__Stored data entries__
▼
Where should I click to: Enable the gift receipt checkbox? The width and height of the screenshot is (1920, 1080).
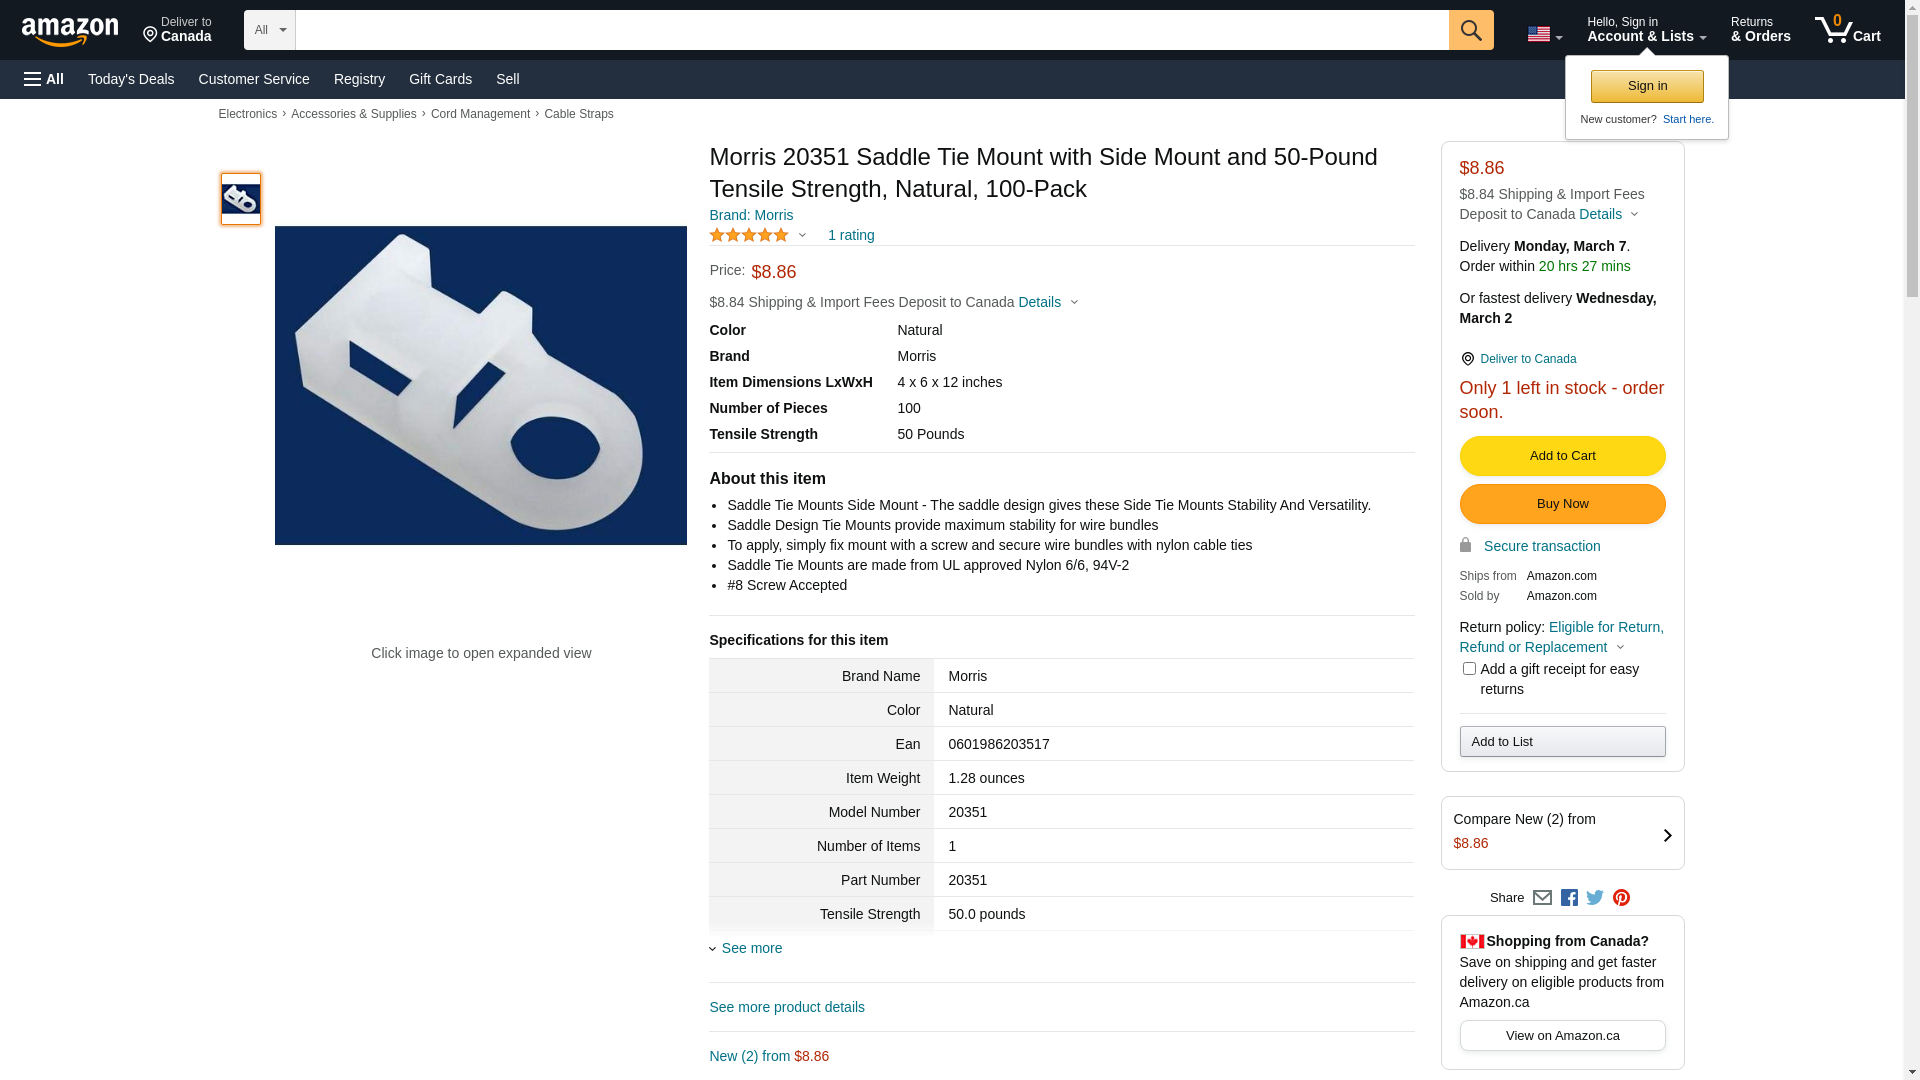pos(1469,669)
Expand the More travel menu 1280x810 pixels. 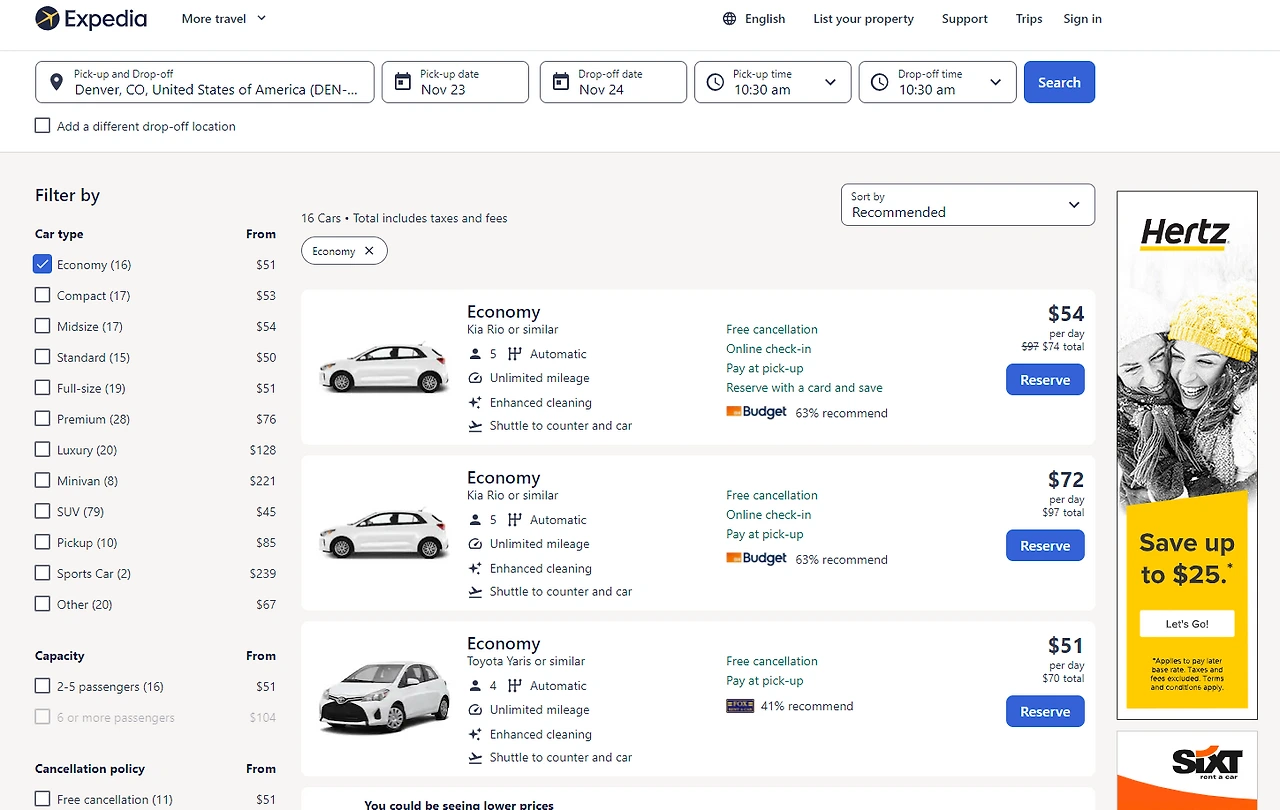[224, 18]
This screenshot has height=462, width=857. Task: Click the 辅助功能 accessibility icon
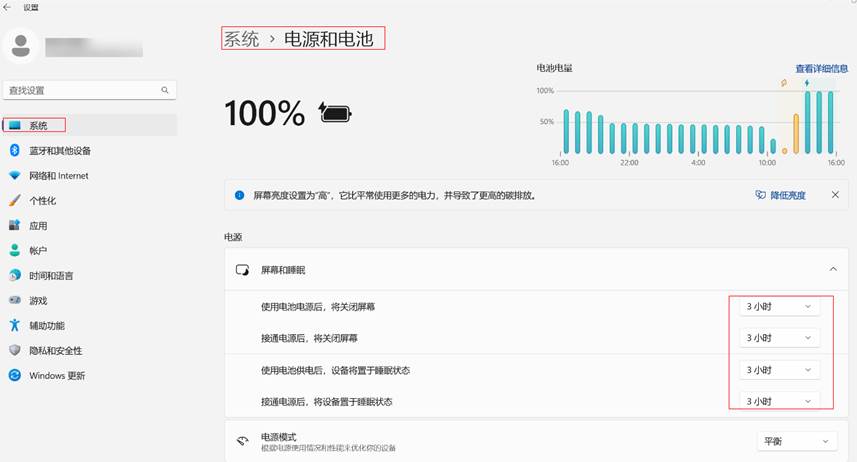pos(15,325)
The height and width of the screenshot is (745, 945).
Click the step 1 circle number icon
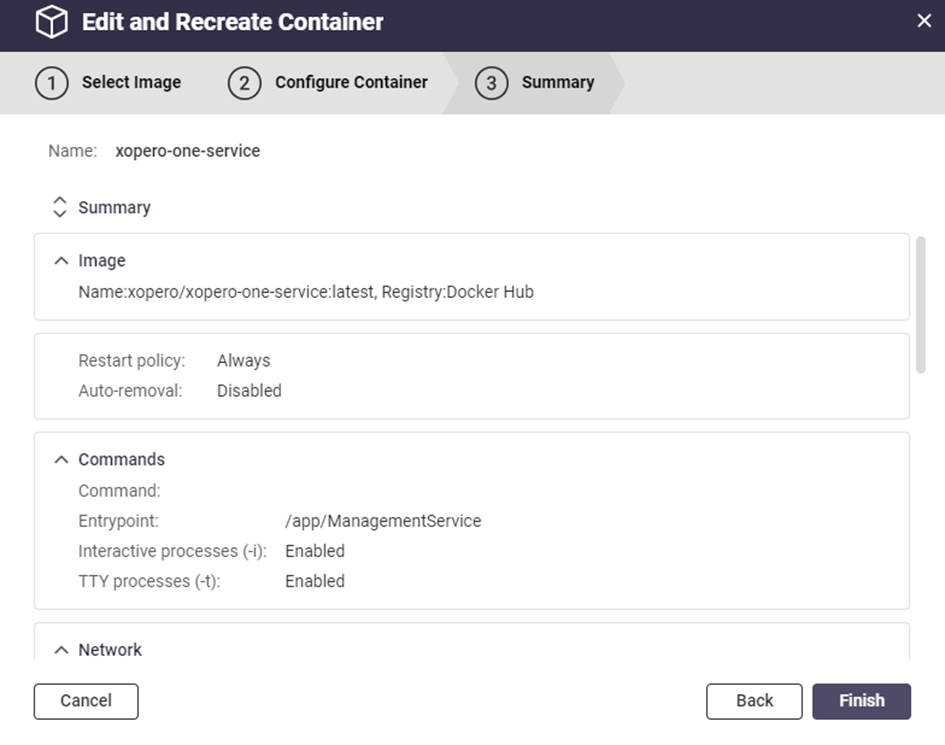coord(51,83)
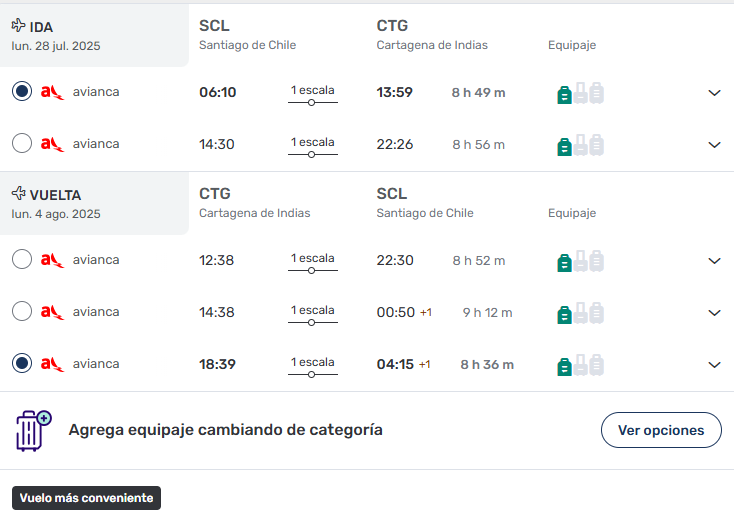Select the 12:38 return flight radio button

pos(22,259)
▲
__Work order__
Output exactly, and only, the lines running from the line containing "This screenshot has" to the last line of the entries above, omitting the pictures.

__Answer space__
This screenshot has height=462, width=857. Task: Click the 辅助功能 accessibility icon
pos(15,325)
The height and width of the screenshot is (745, 945).
Click the step 1 circle number icon
coord(51,83)
Select the 12:38 return flight radio button

pos(22,259)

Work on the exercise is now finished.